Thomas se acercó lentamente y con la mirada fija en el objeto. Cuando estuvo frente a él, exclamó:
—¡Esto es increíble! ¿Qué es? ¿Dónde lo ha conseguido?
—Eso se lo explicaré más tarde, primero me gustaría que le diera un vistazo.
Thomas cogió el objeto con suma delicadeza y lo comenzó a observar.
Lo que sostenía en sus manos era un tubo de madera de unos cinco centímetros de diámetro y unos sesenta o sesenta y cinco centímetros de largo. A primera vista, parecía ser muy antiguo, pero a su vez su estado de conservación era formidable. No había nada dibujado ni escrito a lo largo del tubo, salvo en uno de sus extremos, que parecía tener algún tipo de relieve. Al querer mirar mejor dicho relieve, se dio cuenta de que era una tapa. La abrió y comprobó que estaba hueco y que en su interior no contenía nada. Muy impresionado, preguntó:
—Dígame qué es y si sabe qué contenía.
—Sí, y creo que ha llegado el momento de que le explique la historia de dicho tubo. Siéntese y escuche atentamente mi relato. —Dio un pequeño sorbo a la copa y comenzó a explicarle—: Cuando Cristóbal Colón descubrió América, como usted bien sabrá, barcos repletos de exploradores y colonos vinieron buscando riquezas y nuevas tierras. Uno de estos exploradores descubrió, en tierras mayas, un antiguo templo venerado por esta civilización. Como bien se sabe, aquellos exploradores no eran muy delicados en sus métodos y saquearon, sin ningún tipo de escrúpulos, aquel recinto, quemando y destruyendo todo aquello que no fuera oro o algún tipo de joya. Pues bien, uno de los soldados que lo acompañaban cogió este tubo y se lo guardó sin que nadie se diera cuenta.

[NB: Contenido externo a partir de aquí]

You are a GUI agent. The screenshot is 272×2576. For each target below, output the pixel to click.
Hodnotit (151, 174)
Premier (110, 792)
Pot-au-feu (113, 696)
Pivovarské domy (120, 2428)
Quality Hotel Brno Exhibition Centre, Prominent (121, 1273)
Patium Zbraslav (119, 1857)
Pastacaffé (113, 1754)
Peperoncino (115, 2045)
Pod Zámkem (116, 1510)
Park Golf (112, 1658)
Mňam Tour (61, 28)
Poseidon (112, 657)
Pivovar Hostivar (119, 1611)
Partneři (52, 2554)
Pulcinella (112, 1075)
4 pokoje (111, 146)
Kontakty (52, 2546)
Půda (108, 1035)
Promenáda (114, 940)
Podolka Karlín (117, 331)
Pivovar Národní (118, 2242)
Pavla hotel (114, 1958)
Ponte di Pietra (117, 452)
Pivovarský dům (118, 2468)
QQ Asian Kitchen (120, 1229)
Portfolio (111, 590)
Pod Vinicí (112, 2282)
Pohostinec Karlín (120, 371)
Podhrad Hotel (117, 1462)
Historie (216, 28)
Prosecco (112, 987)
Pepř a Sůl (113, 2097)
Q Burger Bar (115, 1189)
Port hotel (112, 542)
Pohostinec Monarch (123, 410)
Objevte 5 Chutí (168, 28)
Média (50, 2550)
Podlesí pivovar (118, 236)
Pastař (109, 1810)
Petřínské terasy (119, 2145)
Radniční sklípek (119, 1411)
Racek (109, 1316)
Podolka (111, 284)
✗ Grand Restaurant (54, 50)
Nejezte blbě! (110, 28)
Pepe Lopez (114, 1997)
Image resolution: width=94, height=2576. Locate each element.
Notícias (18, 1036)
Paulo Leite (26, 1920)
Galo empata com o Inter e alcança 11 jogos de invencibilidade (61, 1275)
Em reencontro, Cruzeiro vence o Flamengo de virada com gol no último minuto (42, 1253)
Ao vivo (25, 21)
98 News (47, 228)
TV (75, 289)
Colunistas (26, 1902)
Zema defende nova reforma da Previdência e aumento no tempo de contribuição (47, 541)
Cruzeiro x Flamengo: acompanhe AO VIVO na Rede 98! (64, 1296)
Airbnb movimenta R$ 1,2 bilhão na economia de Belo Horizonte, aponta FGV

Tras matar, saquear, quemar y vaya usted a saber qué cientos de barbaridades más, aquellos exploradores volvieron a España y, con ellos, el soldado y el tubo.
«Durante unos años permaneció oculto en casa de aquel humilde soldado, pero en aquella época la pobreza del pueblo era inmensa y se vio obligado a malvenderlo. —El Sr. Arthur hizo una pausa para levantarse del sillón; cogió su bastón y comenzó a caminar por la biblioteca, mientras proseguía con el fantástico relato que tenía cautivado a Thomas—: Prosigo. Aquel soldado se deshizo de él y se lo vendió a un antepasado mío, que por fortuna supo ver el verdadero valor que tenía. Tras viajar por toda España en busca de fortuna, se embarcó con destino a América, llevando con él a su familia y sus pocas pertenencias. Después de muchos años de penuria, consiguió un pequeño terreno. A medida que pasaban el tiempo, éste fue creciendo y con él su fortuna, que ha ido pasando de generación a generación, dejándoles sus terrenos, su fortuna y cómo no, el tubo, hasta llegar a lo que ve hoy.